### Questions to answer:
a: Answer these from the common grace text, one answer a line, marked (i), (ii), (iii) like the questions:
(i) What name is given to the grace God gives to those who believe in Jesus Christ?
(ii) How many recognized forms of common grace are there?
(iii) Which verse is cited for God being patient, merciful, and longsuffering?
b: In the common grace text, swap "kindness" for "generosity" and write out the passage that begins at the words "There are three" and stops after "who reject Him.".
c: Please write the next part of the common grace text, picking up after its final sentence.

Common grace – What is it?
Simply put, common grace is the protection and care that God gives to all creatures, and to all people, regardless of their relationship with Him. The grace that God gives to those who believe in Jesus Christ and are saved by His work on the cross is called, alternately, "particular" grace. It is given to a particular group of people, namely those who have faith. Common grace, on the other hand, includes all the beneficial and good things God does for all people, even if they choose to reject Him. God loves His creatures and does not wish harm to any. He "desires all people to be saved and to come to the knowledge of the truth" (1 Timothy 2:4). Common grace is evidence of that fact.
There are three recognized forms of common grace. The first is a general beneficence from God toward all creatures. Jesus pointed out that God "makes his sun rise on the evil and on the good, and sends rain on the just and on the unjust" (Matthew 5:45). The Psalmist also said "The Lord is good to all, and his mercy is over all that he has made" (Psalm 145:9). His kindness is evident through the simple, good things that all men enjoy: the rain, the harvest, joy in the heart (Acts 14:17). These things are not reserved only for those who trust God, but are given to all people, even those who are enemies of God. He is patient, merciful, and longsuffering (Nahum 1:3) towards those who reject Him.

### Exercise data:
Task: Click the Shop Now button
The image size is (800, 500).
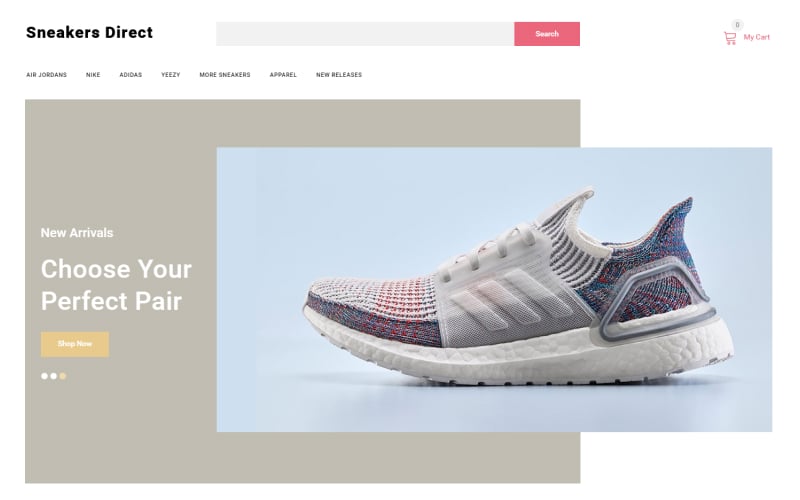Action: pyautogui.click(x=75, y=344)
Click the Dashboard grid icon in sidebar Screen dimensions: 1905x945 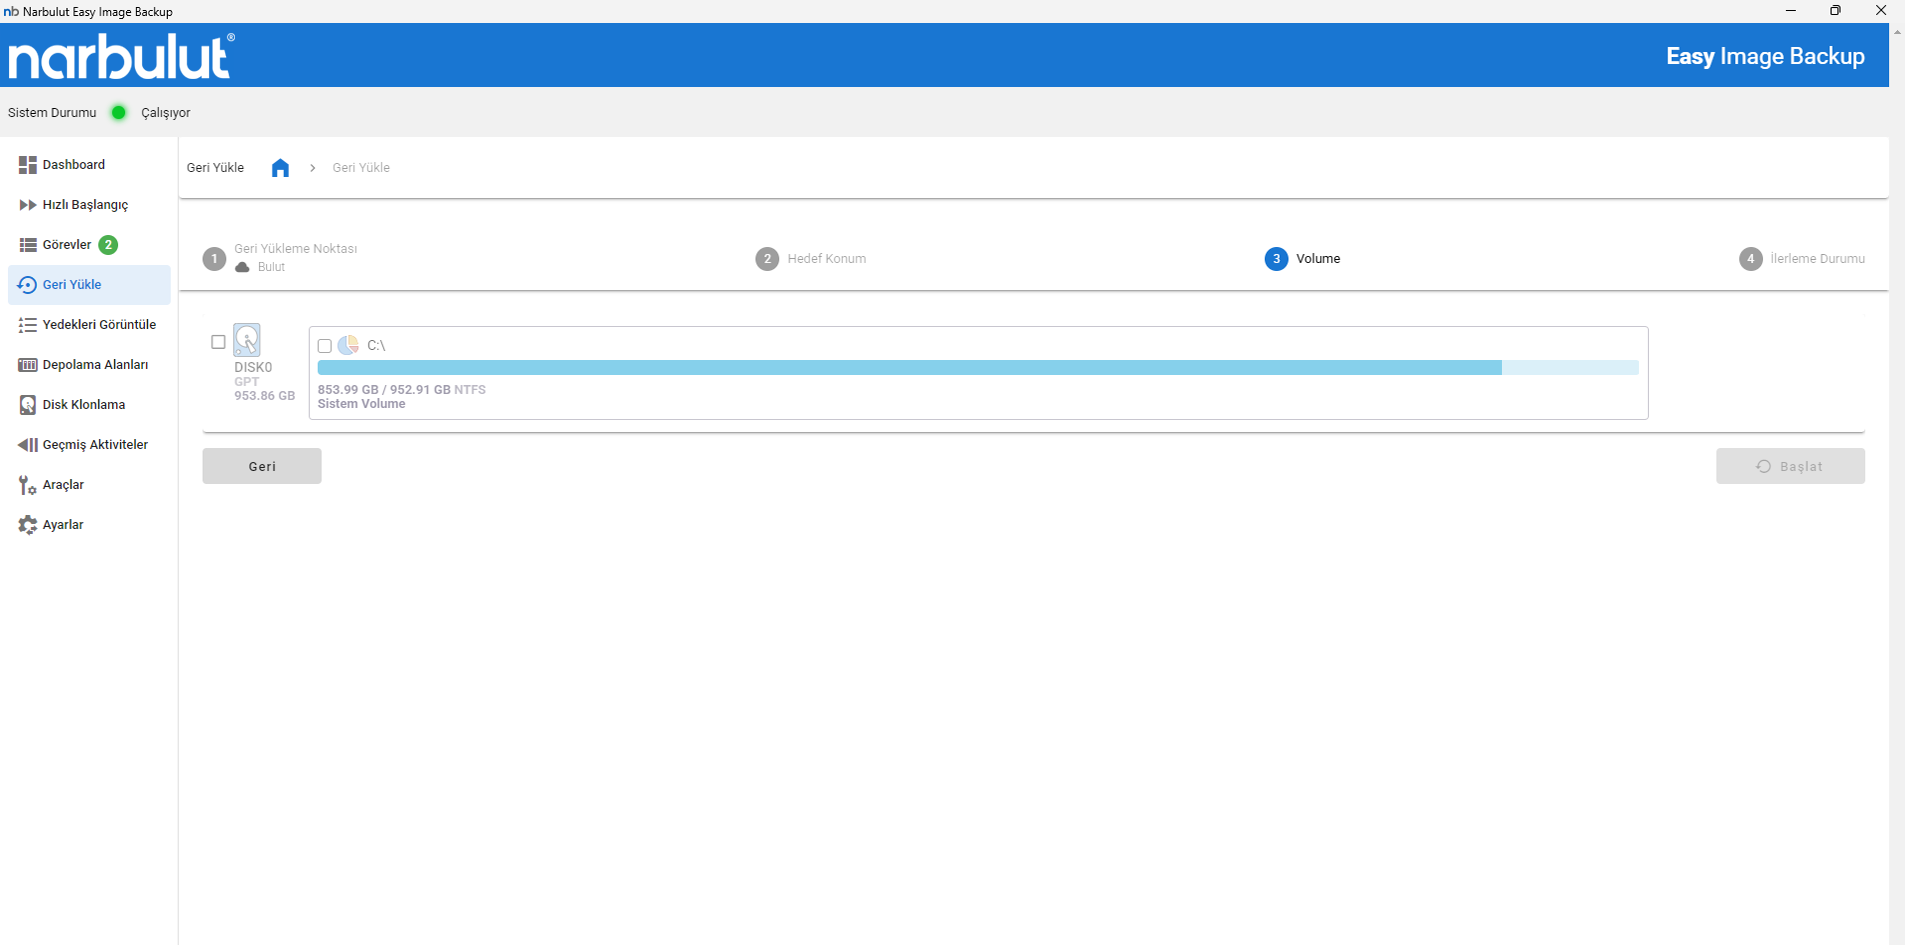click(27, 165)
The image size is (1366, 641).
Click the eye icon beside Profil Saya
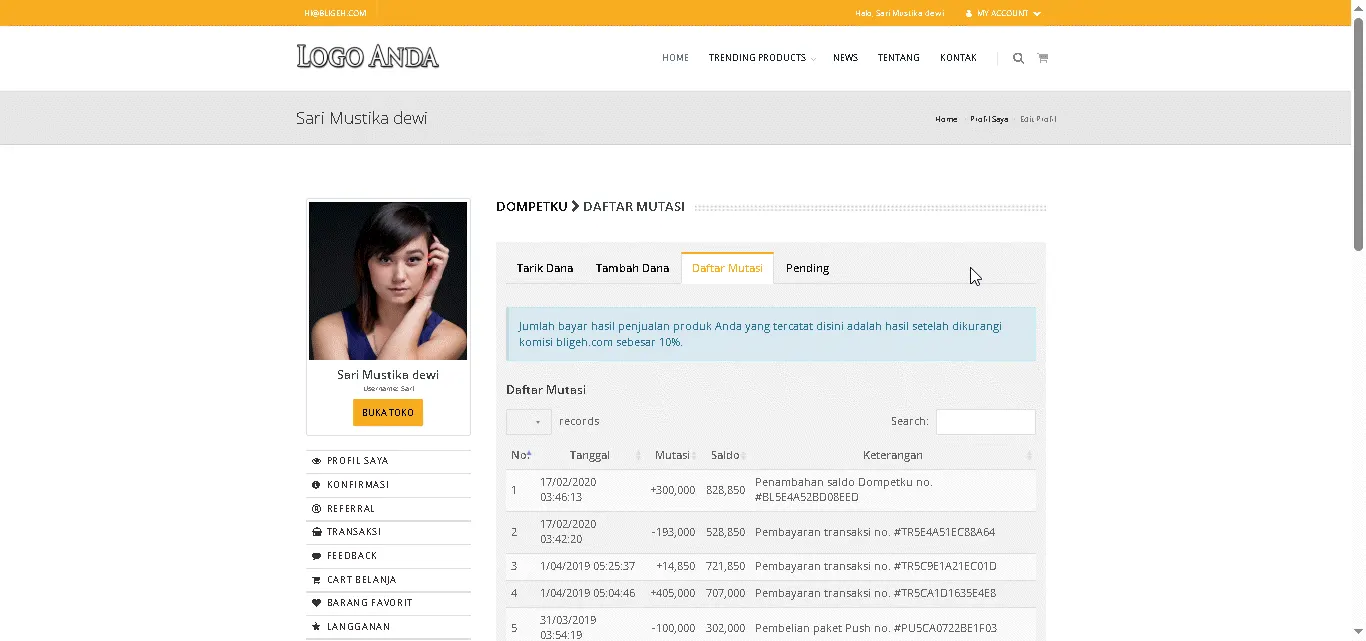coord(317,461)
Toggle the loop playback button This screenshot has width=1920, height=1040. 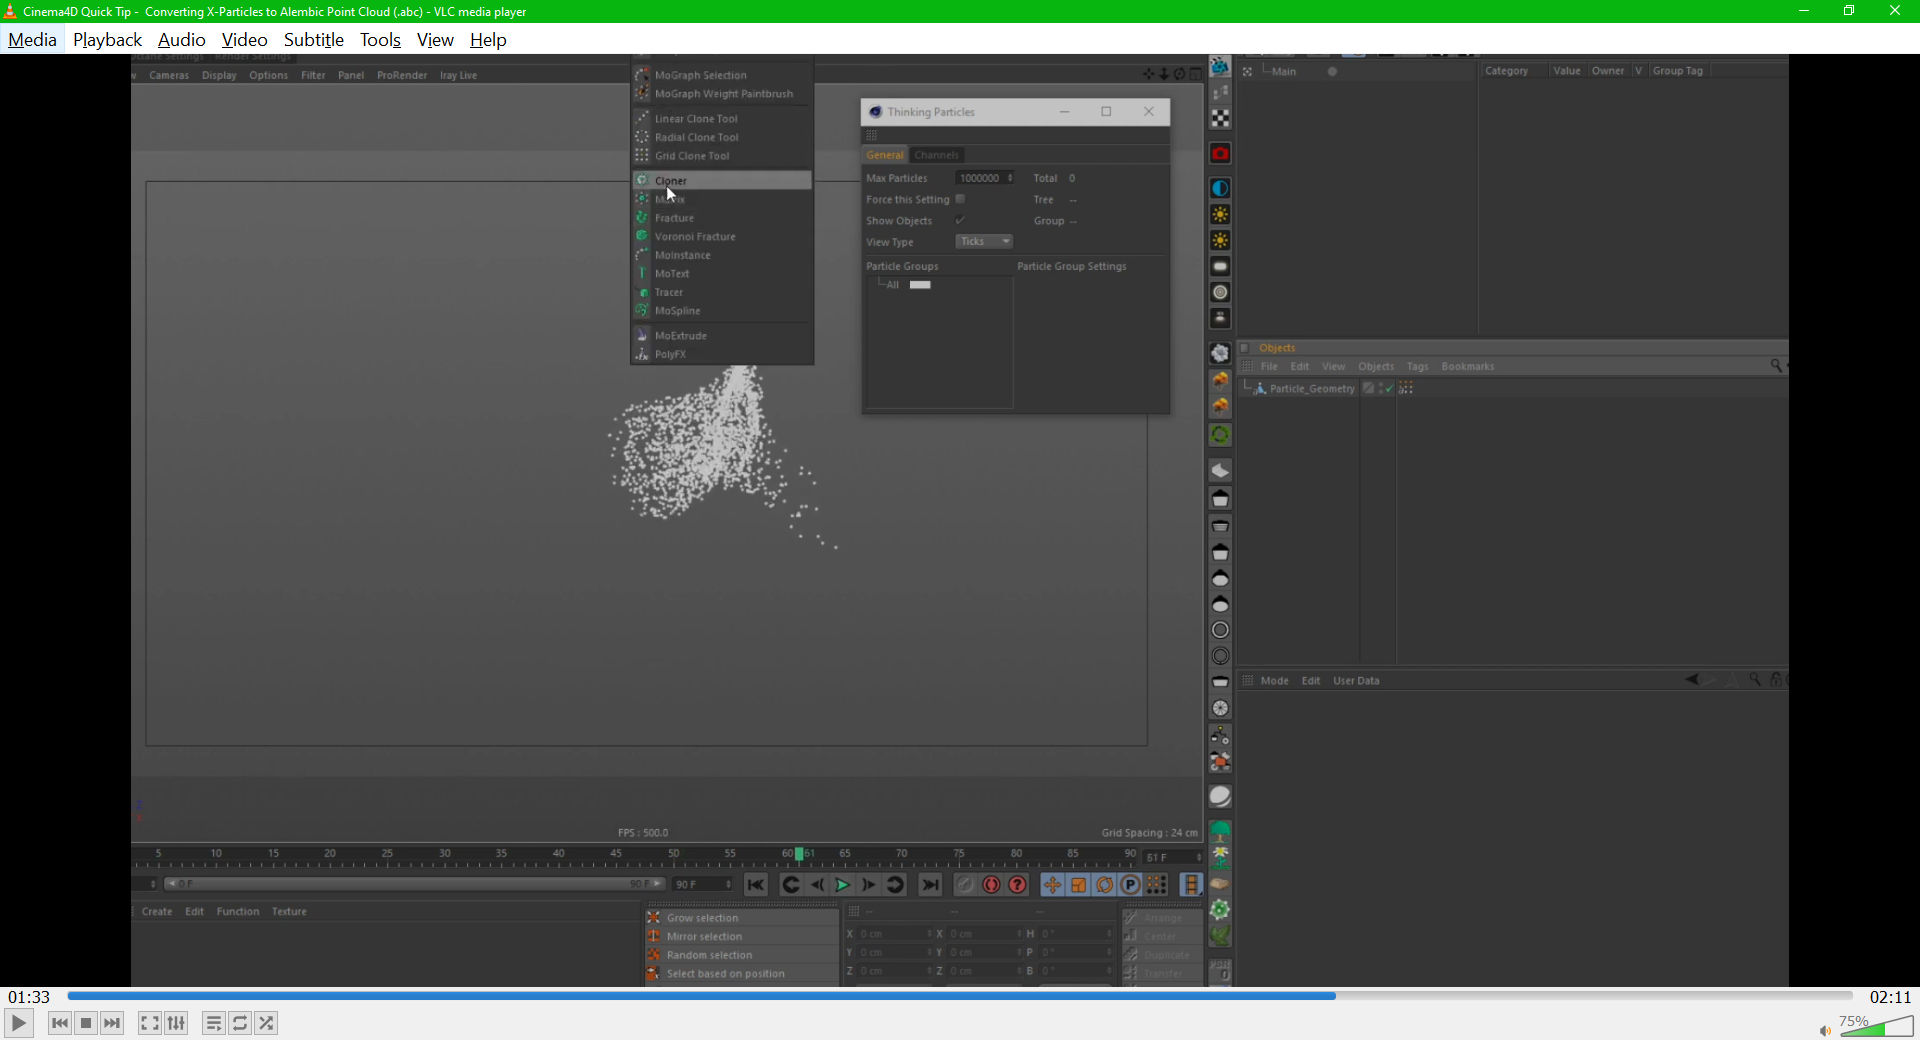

### Exercise responses:
a:
(i) "Particular" grace.
(ii) Three.
(iii) Nahum 1:3.

b:
There are three recognized forms of common grace. The first is a general beneficence from God toward all creatures. Jesus pointed out that God "makes his sun rise on the evil and on the good, and sends rain on the just and on the unjust" (Matthew 5:45). The Psalmist also said "The Lord is good to all, and his mercy is over all that he has made" (Psalm 145:9). His generosity is evident through the simple, good things that all men enjoy: the rain, the harvest, joy in the heart (Acts 14:17). These things are not reserved only for those who trust God, but are given to all people, even those who are enemies of God. He is patient, merciful, and longsuffering (Nahum 1:3) towards those who reject Him.

c:
The second form of common grace is God's intervention in society, and in the lives of people within society. He proactively restrains sin and protects people from doing evil (Genesis 20:6). On the other side of the coin, God intervenes by allowing bad things to happen, or revoking His restraint of evil. This appears to be for the purpose of "giving them over" (Romans 1:28; Psalm 81:11–12). Why is this an example of common grace? How could this possibly be anything but a judgment? Paul, in his letter to Timothy, mentioned two men who were "handed over to Satan that they may learn not to blaspheme" (1 Timothy 1:20). The lure of sin is powerful, but when an individual is given over to the dark side, they find themselves in the grip of a cruel master. God's common grace at times works to "give people over" to sin, in an attempt to show them the truth. The servant of God is then instructed to be gentle with these people, in the hope that "God may perhaps grant them repentance leading to a knowledge of the truth, and they may come to their senses and escape from the snare of the devil, after being captured by him to do his will" (2 Timothy 2:25–26).
The third form of common grace comes in civil righteousness. God gives all men the ability to function within a society, to care for one another, to understand good and evil, and to show love and compassion to their fellows. As Paul said, "For when Gentiles [the unbelieving], who do not have the law, by nature do what the law requires, they are a law to themselves, even though they do not have the law" (Romans 2:14). The heart of man understands innately that some things are good and some things are evil and harmful. If this form of common grace did not exist, and this understanding was reserved only for those who trust the Lord, society would be utter chaos.
It has been said that a Christian is just a beggar who knows where to find the bread. Believers and unbelievers are essentially the same. Under common grace, we all have the same experiences, and enjoy the same blessings from God, and endure the same hardships. The only difference is that a believer agrees with God and trusts in Him. Despite common grace, there is no cure for evil, either in society or in the individual. Believers are awakened to this knowledge, and seek relief and rescue in Christ (Romans 5:1–11).